#### DESCRIPTION OF THE TASK:
Starting at the first line of the entries, extract each line up to and including the one that contains "Task: Copy the logs array to clipboard", but leave out the pictures.

#### DATASET RECORDS:
# # # #

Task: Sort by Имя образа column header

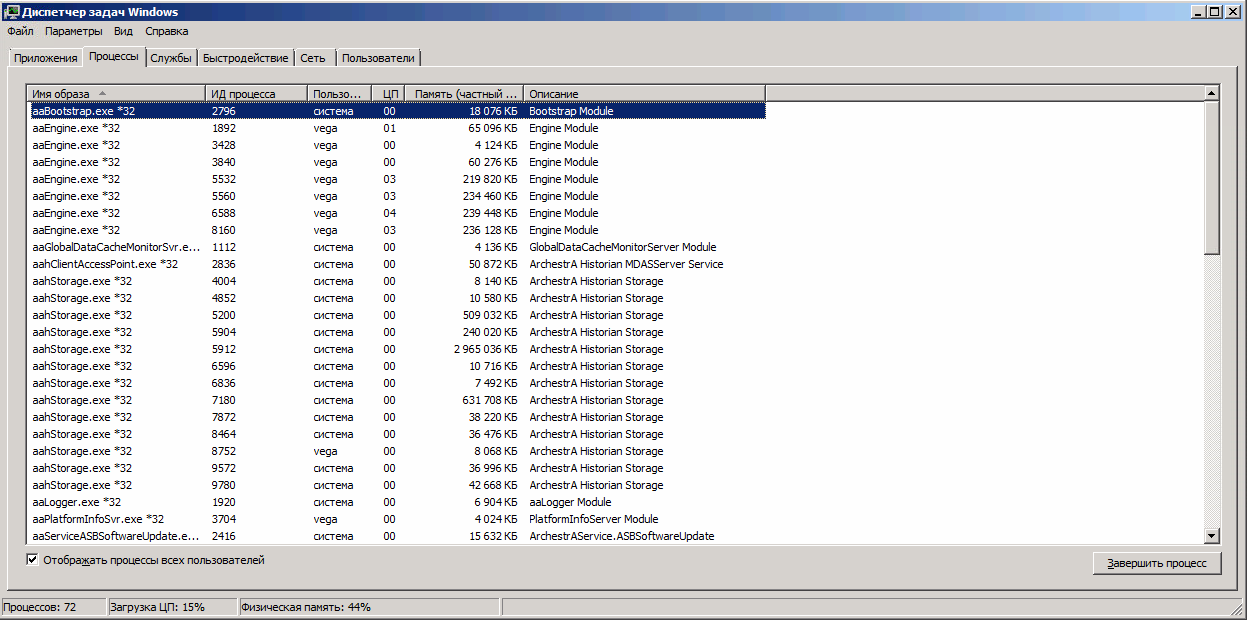Action: pos(116,94)
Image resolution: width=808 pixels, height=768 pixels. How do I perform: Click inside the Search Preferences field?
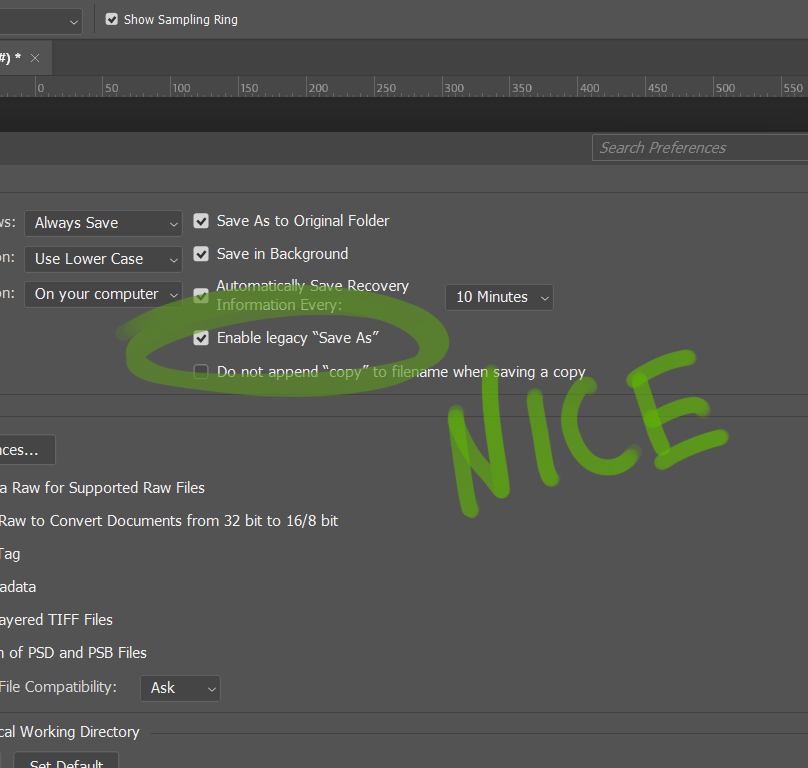pyautogui.click(x=700, y=147)
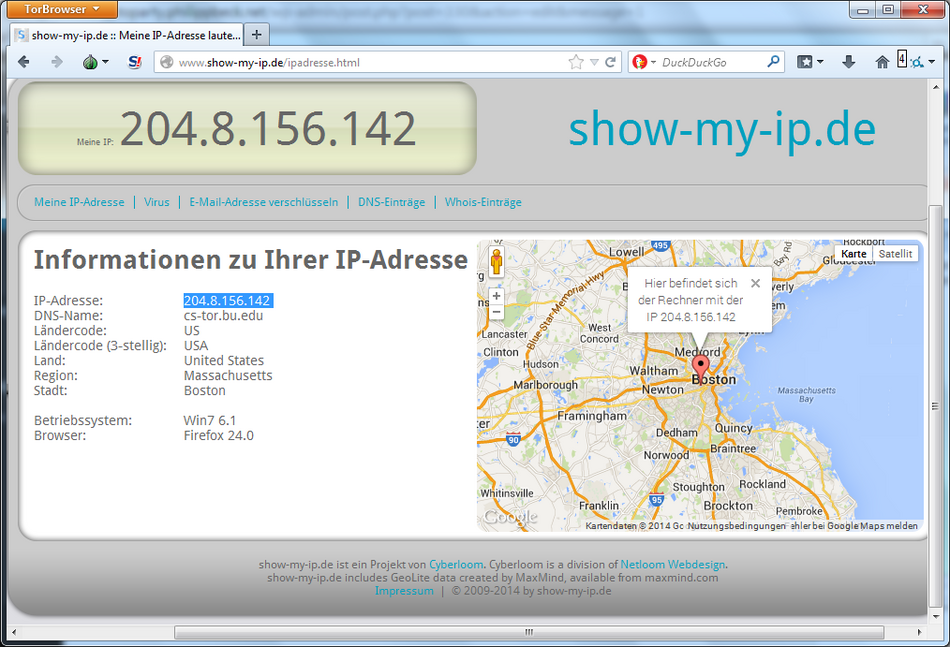Zoom in the map with plus button
The height and width of the screenshot is (647, 950).
(496, 296)
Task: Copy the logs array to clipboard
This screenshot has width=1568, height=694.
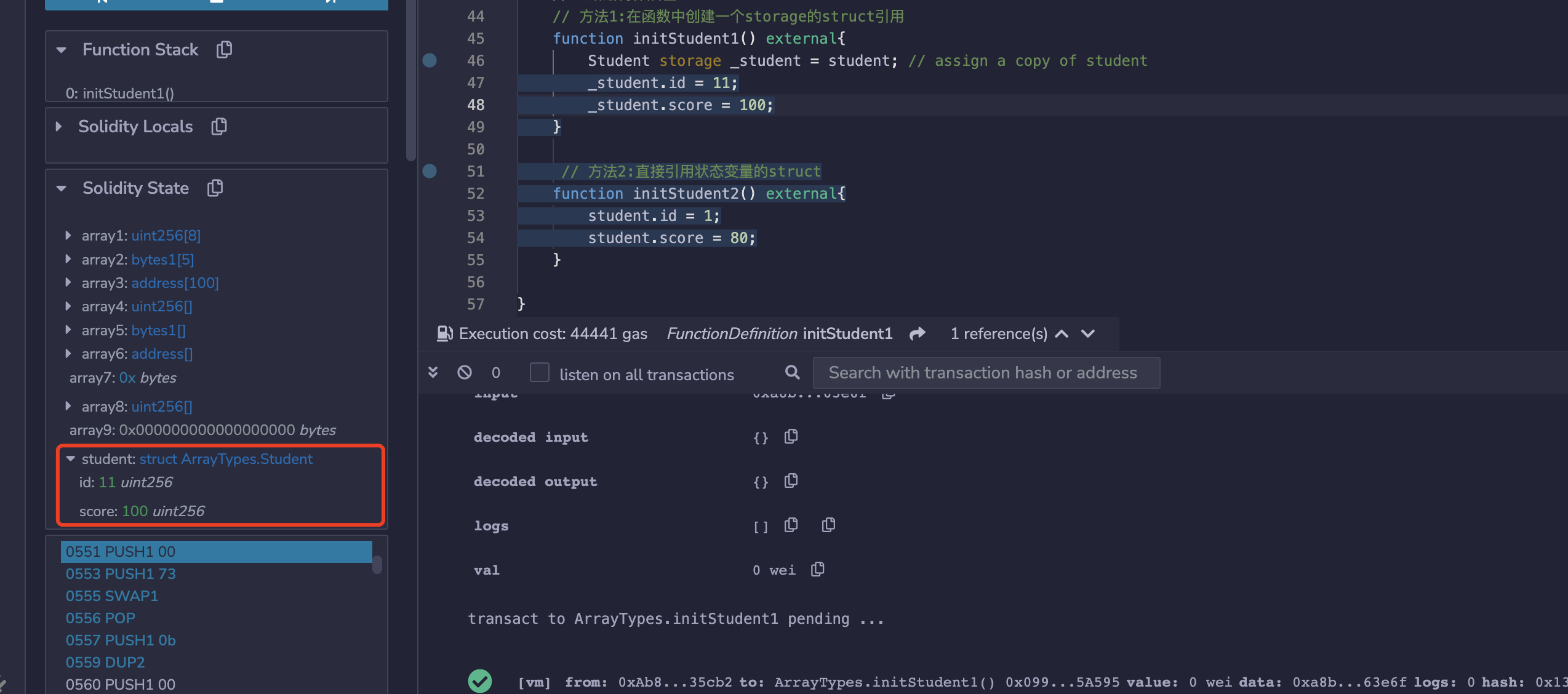Action: click(x=791, y=525)
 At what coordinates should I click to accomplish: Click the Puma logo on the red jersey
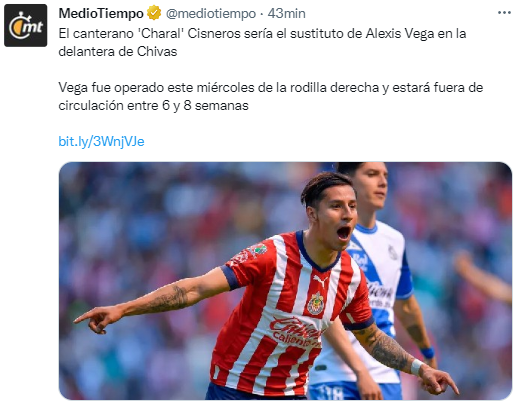[321, 280]
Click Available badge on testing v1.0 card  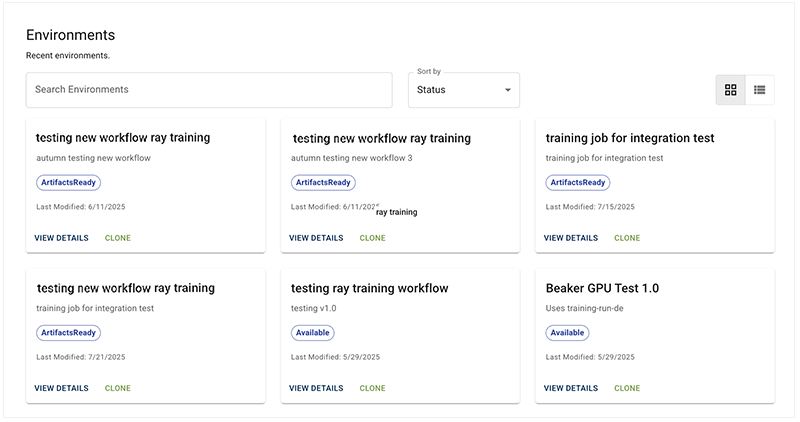(x=313, y=333)
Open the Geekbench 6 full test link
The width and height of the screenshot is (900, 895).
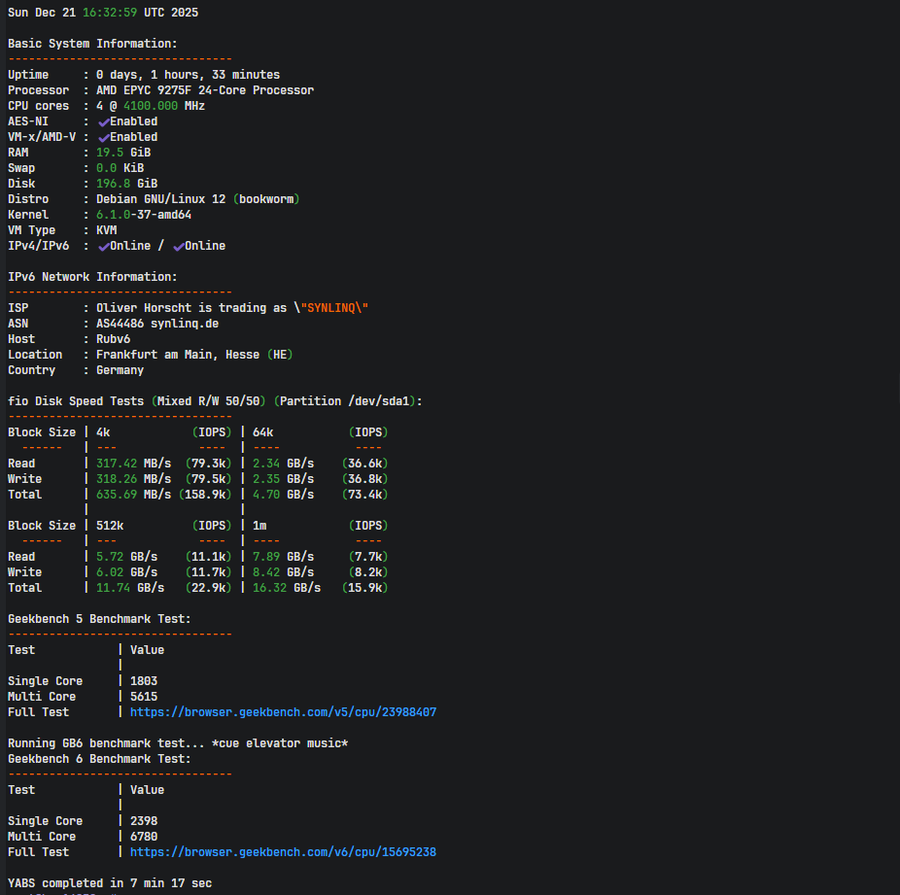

# # # #

#### RESULT OF THIS TASK:
Task: Sort by Имя образа column header

Action: pos(116,94)
Image resolution: width=808 pixels, height=768 pixels. How do I perform: Click inside the Search Preferences field?
pyautogui.click(x=700, y=147)
Zoom in the map with plus button
The height and width of the screenshot is (647, 950).
(496, 296)
Task: Copy the logs array to clipboard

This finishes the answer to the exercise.